Les symposiums de peinture au Québec sont une nécessité pour les artistes qui ne sont pas dans des galeries et une épine dans le pied pour les galeries d’art qui ont vu leur clientèle, au plus fort de la crise, se tourner vers des œuvres moins dispendieuses trouvées dans des symposiums. Aujourd’hui, il existe près de 300 symposiums de peinture répertoriés auxquels participent les artistes québécois pour vendre leurs œuvres et se faire connaître aux quatre coins de la province et même au-delà. Si les galeries ont des ententes d’exclusivité avec leurs artistes permanents leur interdisant de vendre hors galerie, certains artistes de symposiums s’étonnent encore de ne pas être repérés par des galeristes après une expérience d’une centaine de symposiums. Ce clivage artistico-économique fait partie des réalités du marché de l’art québécois; on dissocie les artistes des symposiums de ceux qui sont dans des galeries, alors que la qualité peut se trouver aussi bien dans ces deux sphères du marché. Insidieusement, on a créé des castes chez les artistes québécois en arts visuels.

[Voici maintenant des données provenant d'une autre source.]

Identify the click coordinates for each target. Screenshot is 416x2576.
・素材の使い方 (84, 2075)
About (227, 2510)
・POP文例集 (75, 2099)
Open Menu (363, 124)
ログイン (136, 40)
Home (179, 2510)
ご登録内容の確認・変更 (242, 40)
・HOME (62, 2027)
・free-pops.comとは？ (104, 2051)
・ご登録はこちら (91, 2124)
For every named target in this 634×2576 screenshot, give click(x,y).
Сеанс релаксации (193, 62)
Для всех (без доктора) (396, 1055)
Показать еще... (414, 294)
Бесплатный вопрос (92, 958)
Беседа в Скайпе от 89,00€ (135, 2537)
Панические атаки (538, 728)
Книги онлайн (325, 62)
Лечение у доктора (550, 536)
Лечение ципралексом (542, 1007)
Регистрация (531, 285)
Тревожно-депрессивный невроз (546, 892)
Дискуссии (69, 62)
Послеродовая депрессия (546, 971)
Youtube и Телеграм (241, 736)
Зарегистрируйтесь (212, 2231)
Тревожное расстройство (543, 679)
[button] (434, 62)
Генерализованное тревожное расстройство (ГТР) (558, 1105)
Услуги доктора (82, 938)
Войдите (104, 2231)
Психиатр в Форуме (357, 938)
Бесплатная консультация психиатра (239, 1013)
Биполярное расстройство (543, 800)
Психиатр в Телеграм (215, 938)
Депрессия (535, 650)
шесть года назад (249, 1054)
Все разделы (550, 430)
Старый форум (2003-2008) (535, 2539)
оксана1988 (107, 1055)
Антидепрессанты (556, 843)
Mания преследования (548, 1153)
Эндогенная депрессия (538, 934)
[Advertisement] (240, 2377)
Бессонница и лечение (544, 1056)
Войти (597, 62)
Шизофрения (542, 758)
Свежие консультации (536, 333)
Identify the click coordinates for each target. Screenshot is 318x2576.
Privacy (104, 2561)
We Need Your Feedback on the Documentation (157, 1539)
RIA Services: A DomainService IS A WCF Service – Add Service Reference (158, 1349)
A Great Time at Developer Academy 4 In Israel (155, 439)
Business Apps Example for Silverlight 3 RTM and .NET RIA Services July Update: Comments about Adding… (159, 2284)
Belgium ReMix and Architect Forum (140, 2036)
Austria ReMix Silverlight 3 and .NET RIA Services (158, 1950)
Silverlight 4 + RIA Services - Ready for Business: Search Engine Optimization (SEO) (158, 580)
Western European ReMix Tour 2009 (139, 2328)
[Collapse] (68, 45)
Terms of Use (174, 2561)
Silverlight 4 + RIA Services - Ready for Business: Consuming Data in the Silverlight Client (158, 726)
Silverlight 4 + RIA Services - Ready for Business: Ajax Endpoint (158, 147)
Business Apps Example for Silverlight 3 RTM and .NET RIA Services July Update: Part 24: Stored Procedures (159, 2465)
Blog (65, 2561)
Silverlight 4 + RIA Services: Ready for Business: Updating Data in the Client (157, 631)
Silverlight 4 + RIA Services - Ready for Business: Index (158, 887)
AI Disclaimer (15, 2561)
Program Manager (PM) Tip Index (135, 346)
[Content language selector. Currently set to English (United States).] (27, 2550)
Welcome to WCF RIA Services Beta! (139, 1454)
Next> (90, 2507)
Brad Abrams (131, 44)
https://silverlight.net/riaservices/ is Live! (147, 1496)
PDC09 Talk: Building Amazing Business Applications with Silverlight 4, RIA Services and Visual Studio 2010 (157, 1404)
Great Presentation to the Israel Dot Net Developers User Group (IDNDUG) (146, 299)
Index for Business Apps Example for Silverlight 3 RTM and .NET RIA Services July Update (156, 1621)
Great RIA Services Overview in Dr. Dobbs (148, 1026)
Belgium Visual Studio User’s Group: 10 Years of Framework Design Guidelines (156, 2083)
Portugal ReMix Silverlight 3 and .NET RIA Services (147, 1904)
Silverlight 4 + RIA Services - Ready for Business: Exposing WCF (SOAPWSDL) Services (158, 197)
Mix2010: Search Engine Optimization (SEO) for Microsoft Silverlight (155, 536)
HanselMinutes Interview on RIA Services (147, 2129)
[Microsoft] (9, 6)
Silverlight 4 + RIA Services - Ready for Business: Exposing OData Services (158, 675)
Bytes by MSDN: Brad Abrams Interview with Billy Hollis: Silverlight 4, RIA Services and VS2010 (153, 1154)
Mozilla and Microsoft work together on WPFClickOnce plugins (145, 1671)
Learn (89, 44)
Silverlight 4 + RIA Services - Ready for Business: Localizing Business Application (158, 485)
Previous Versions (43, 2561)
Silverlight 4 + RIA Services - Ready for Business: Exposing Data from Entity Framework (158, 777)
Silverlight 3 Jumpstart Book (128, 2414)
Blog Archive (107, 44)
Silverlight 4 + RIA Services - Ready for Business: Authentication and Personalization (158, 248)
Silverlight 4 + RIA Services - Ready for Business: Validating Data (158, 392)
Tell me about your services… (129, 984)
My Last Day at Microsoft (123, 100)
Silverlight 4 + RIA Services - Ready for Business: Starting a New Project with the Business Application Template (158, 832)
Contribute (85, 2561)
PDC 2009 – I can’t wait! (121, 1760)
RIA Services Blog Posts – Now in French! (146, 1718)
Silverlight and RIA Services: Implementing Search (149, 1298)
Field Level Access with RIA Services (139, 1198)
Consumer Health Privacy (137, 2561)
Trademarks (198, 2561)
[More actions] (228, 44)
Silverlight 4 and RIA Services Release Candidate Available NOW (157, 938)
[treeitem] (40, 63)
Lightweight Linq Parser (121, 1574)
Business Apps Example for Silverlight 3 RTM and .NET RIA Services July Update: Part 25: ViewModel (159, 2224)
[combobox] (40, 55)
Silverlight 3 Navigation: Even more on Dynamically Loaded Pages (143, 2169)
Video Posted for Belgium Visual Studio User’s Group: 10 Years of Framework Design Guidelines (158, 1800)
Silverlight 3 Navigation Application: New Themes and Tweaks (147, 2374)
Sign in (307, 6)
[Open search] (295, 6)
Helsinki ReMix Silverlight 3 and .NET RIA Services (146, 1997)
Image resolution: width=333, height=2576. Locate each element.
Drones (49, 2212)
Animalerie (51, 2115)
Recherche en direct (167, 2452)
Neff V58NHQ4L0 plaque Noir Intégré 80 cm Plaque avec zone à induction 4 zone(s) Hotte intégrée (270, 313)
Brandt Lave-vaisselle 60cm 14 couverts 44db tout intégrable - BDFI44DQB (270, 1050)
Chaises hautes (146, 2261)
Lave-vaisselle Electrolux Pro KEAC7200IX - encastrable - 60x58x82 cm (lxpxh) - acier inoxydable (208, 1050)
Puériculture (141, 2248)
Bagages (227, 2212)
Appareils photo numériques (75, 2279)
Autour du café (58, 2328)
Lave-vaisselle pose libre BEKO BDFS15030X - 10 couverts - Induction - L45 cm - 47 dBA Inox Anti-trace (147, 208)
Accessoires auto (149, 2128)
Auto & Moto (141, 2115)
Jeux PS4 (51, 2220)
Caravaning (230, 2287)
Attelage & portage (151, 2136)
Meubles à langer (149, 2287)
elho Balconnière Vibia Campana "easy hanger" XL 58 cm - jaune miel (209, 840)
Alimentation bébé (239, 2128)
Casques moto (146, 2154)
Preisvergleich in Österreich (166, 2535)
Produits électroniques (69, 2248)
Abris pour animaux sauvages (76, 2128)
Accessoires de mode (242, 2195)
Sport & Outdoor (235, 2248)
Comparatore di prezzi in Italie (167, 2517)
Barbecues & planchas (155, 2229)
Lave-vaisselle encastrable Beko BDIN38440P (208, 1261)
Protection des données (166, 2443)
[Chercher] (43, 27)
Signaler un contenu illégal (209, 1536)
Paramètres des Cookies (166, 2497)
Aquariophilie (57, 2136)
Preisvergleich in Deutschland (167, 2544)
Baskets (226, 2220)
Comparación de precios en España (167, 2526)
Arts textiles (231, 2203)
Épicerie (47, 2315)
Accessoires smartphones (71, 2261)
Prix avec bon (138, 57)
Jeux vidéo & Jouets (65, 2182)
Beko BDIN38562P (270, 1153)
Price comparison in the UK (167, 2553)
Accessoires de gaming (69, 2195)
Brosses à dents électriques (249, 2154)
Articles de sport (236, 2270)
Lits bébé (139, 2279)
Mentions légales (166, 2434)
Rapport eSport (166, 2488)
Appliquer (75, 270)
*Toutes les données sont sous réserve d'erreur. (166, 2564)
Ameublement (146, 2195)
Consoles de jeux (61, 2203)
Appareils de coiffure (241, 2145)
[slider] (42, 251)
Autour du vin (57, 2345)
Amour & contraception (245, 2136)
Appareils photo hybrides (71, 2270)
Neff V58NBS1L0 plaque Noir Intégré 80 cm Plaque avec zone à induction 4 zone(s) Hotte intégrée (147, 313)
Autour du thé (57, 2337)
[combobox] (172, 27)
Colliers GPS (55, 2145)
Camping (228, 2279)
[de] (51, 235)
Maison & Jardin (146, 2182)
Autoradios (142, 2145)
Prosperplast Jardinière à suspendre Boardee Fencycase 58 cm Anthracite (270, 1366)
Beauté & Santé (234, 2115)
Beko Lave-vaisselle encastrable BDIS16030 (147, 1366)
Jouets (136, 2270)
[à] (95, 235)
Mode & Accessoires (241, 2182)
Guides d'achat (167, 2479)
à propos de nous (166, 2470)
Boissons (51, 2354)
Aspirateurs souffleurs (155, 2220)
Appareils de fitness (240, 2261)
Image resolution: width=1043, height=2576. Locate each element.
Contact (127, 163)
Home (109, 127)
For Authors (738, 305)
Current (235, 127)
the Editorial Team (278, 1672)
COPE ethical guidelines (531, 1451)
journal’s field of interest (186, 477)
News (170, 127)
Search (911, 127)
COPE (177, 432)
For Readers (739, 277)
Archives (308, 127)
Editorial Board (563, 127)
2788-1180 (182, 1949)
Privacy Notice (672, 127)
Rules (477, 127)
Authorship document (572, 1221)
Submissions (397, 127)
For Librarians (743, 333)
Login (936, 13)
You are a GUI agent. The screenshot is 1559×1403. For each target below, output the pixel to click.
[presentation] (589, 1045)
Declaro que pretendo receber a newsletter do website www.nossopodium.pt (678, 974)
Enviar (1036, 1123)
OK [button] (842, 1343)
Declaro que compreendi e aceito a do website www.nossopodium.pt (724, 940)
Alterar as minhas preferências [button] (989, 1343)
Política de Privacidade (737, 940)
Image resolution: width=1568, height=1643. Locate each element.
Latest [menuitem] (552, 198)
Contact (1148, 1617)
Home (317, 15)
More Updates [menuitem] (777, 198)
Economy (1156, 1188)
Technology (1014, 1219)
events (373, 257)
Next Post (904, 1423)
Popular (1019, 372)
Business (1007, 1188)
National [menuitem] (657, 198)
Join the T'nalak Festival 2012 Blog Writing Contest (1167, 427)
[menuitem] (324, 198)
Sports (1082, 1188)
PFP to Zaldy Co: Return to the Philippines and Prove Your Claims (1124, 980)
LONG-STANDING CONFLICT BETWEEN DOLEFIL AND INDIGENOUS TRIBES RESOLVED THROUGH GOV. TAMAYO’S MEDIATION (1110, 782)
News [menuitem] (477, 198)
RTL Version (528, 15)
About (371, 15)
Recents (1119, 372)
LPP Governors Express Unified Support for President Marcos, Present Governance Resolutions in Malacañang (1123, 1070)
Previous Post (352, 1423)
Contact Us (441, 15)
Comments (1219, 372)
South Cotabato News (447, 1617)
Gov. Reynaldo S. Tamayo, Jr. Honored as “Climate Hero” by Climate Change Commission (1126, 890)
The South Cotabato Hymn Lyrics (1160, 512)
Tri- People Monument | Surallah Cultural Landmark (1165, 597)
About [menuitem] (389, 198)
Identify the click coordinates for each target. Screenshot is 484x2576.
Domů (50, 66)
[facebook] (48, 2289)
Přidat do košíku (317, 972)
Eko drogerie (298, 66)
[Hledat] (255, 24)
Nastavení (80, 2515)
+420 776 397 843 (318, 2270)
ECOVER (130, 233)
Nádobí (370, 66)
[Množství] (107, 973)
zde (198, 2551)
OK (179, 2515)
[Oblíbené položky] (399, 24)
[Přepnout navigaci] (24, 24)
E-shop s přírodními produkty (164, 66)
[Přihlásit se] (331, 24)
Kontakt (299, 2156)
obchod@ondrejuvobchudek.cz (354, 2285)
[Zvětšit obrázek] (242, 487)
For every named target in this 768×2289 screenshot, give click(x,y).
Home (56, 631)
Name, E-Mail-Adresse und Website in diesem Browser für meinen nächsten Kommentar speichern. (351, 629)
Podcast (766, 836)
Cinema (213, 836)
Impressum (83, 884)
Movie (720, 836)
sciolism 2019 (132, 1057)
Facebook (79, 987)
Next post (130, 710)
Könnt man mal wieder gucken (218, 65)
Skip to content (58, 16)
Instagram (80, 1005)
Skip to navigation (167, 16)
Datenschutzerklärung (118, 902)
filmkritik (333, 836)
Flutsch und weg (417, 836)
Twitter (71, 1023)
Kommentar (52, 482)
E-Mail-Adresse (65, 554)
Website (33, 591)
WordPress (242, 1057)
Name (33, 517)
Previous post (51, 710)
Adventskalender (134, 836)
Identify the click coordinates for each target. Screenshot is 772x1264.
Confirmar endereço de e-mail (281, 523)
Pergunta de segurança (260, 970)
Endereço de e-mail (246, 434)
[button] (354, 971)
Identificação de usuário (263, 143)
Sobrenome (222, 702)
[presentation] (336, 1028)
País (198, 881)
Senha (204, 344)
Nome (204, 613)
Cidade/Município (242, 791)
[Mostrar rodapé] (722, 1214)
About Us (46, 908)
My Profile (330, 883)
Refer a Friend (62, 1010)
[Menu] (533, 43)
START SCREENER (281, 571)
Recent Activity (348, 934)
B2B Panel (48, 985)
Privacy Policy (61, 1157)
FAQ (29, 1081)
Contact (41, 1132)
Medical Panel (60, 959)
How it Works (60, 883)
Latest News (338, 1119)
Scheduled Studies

Dans une société de consommation comme la nôtre, on oublie souvent la condition de vie des artistes et leurs conditions de travail; ils vivent de peu et n’ont aucune sécurité financière. L’art est une vocation de moins en moins valorisée; trop de gens qualifient encore la peinture de passe-temps ou de loisir. On coupe aveuglément dans les arts et la culture, les subventions semblent être des miettes de table que seuls une catégorie d’artistes hors normes peuvent se partager, on négocie les œuvres au rabais lors de l’achat, etc. En un mot, on veut du « beau-bon-pas-cher » sans l’étiquette « made in China » et sans devoir mettre un sou dans le développement culturel des futures générations. A l’ère du numérique, où même l’art traditionnel est menacé par un art de reproduction où les giclées (parfois rehaussées par les artistes à la demande du vendeur) prennent de plus en plus la place des œuvres originales, vers quelle qualité d’œuvres allons-nous si on néglige aujourd’hui nos artistes peintres ? Quel héritage laisserons-nous aux prochaines générations ?

Gabriell (Gabriel Lavoie)
Gabriell (Gabriel Lavoie)

Quand un évènement de qualité est organisé – surtout dans un cadre aussi délicieux que la Promenade Samuel-de-Champlain – c’est l’occasion de sortir rencontrer les artistes. Une reprise économique dans le secteur de l’art est en cours, plus visiblement depuis le printemps 2013. Nombreux sont les amateurs d’art qui se laissent plus facilement tenter par un coup de cœur depuis cette timide reprise. Ensuite, avec ce que les deux paliers du gouvernement ont instauré comme incitatif fiscal, sous forme d’amortissement pour une société ou un individu en affaires, même les investisseurs-collectionneurs peuvent y trouver leur intérêt.

Il faut rappeler qu’une œuvre originale prend de la valeur avec le temps, une qualité qu’une reproduction ne pourra jamais offrir. En achetant une œuvre originale d’un artiste vivant, vous ne contribuez pas seulement qu’à réanimer notre marché de l’art, vous aidez aussi un artiste professionnel à vivre de son art.